Все последующее время я не сводил глаз с Горули, и он мне казался очень постаревшим, беззащитным, попавшим в большую беду человеком, который еще не сознает, что с ним творят.
Но вот «судебное разбирательство» окончено. Судья предоставил последнее слово подсудимому.
Горуля медленно, как бы нехотя, поднялся со скамьи и, перегнувшись через барьер, устремил напряженный взор куда-то поверх головы судьи. По залу пронесся шепот, люди начали вытягивать шеи и недоуменно переглядываться друг с другом. Над головой судьи висел портрет президента, а над портретом — всем хорошо знакомый герб республики. Больше ничего примечательного там не было.
Шепот перерос в глухой гул. Даже члены суда заерзали на своих креслах и стали украдкой оглядываться. Судья посмотрел в ту сторону, куда был направлен взгляд Горули.
— Что вы там вздумали разглядывать, подсудимый? Мы ждем вашего последнего слова.
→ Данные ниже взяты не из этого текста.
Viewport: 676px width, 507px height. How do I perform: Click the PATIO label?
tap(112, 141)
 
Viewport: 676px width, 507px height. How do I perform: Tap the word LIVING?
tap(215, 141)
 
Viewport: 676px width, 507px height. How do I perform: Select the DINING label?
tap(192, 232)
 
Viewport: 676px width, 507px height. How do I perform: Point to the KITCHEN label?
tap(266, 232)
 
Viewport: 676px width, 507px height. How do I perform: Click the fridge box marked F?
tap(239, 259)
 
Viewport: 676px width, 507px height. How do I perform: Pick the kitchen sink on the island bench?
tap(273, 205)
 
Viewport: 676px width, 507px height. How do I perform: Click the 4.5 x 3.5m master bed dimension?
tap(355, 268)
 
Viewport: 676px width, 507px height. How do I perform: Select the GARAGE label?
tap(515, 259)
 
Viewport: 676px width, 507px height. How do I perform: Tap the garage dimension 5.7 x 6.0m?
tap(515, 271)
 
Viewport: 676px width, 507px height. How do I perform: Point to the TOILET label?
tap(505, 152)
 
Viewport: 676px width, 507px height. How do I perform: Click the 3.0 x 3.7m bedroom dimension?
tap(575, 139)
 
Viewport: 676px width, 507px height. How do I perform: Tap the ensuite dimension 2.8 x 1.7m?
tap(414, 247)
Горуля виновато улыбнулся и, продолжая рассматривать что-то видимое ему одному, сказал:
— Прошу прощения, пане прокурор, что побеспокою вас. Может, мне про то надо было пана судью спросить, да он спиной к гербу сидит, а у меня очи слабые. Что там написано, над львом? Дуже прошу, прочитайте мне.
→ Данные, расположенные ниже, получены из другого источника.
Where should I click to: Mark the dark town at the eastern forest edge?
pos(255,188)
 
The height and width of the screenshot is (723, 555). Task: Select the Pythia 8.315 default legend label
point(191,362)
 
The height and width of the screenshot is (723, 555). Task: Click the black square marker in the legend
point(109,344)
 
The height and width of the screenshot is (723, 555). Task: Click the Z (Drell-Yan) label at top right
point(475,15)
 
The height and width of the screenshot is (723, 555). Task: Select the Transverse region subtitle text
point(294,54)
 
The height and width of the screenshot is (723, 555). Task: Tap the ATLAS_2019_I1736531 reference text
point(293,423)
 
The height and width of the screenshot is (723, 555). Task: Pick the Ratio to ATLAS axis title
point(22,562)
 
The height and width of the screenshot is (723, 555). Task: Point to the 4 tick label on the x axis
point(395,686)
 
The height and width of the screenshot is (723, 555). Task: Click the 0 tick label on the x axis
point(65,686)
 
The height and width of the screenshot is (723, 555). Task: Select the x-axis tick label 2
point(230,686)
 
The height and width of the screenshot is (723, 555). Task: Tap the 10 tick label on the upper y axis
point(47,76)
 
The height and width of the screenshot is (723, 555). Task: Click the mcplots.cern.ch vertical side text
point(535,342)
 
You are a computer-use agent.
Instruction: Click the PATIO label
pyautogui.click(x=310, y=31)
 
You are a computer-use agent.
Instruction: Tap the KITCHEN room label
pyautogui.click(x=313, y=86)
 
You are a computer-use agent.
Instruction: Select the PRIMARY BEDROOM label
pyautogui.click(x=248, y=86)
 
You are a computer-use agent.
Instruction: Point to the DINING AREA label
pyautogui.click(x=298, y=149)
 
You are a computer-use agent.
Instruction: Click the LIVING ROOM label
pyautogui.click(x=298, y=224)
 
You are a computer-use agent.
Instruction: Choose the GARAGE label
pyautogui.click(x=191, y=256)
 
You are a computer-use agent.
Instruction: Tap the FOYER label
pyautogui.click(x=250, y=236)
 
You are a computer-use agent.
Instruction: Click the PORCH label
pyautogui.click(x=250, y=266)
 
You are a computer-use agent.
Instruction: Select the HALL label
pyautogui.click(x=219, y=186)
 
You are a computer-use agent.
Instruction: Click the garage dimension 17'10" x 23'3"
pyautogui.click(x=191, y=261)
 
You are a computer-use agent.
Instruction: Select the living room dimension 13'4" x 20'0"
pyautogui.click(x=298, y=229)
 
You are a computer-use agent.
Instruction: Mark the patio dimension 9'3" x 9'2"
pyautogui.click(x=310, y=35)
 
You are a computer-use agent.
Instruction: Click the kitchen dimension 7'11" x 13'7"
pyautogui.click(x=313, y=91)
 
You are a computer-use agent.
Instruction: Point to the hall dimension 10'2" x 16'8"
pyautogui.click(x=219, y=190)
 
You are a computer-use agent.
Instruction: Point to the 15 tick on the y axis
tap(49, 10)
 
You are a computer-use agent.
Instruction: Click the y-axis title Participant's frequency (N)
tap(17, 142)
— Вам следовало бы знать, подсудимый, — презрительно усмехнувшись, произнес прокурор, — девиз страны, в которой вы живете, — «Правда победит!»
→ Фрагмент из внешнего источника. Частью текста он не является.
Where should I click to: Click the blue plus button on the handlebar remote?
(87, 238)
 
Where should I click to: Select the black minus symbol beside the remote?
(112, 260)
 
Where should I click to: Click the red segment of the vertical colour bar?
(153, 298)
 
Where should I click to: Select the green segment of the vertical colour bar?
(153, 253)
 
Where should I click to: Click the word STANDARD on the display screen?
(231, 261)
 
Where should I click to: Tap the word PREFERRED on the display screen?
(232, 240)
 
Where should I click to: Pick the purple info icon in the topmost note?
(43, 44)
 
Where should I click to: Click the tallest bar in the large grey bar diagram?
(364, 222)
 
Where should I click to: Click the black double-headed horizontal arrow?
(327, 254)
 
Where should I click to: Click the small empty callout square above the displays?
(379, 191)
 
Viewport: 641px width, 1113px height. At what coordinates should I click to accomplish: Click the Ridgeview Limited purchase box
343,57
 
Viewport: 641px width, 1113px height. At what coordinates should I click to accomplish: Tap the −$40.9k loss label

— Красно дякую, пан прокурор, — с той же виноватой улыбкой произнес Горуля и обвел взглядом зал. — Первое слово — «правда» — прочитал, ну, а дальше никак не могу разобрать, что написано дальше. А оказывается, вот оно что — «победит!»
Он говорил негромко, мягко, но за этой мягкостью зал, и господа судьи, и прокурор почувствовали силу, которую нелегко сломить.
— «Правда победит», — повторил Горуля, — так, так…
— Но какое отношение это имеет к судебному разбирательству? — раздраженно спросил судья.
— Ниякого, паночку, — ответил Горуля, — к суду ниякого…
Славек зааплодировал, его поддержали десятки людей в разных концах зала. Судья нервно зазвонил в колокольчик и начал призывать публику к порядку. Горуля в ожидании, пока все утихомирится, стоял, опустив голову, и задумчиво водил пальцем по деревянной перекладине барьера. Но лишь все стихло, он снова поднял голову, и тут все увидели, как необыкновенно изменилось его лицо, каким оно стало строгим и гневным.
— Не я стрелял и не я ранил, — сказал он, — об этом добре знают и судья, и прокурор, и тот иуда, что продал свою совесть. Я тюрьмы не страшусь, пане прокурор, после Верховины тюрьма — рай! Вы загляните в голодные очи наших детей, послухайте, как ревет наш скот от бескормья. Я бы, может, сказал, послухайте, как плачут наши жинки, так этого услышать нельзя: у них уже сил нет вслух плакать. Поешьте хлеб, который мы едим. Ох, хлеб, хлеб!.. Как стала республика, нам обещали графскую землю на выкуп, а кому она пошла, та земля? Фирме «Латорица», да корчмарям, да сельским богатеям; с одного пана на другого капелюх надели, вот и вся реформа!
Голос Горули звучал грозно, и слова его обретали несокрушимую силу. Я слушал Горулю, дивясь и восхищаясь его мужеством.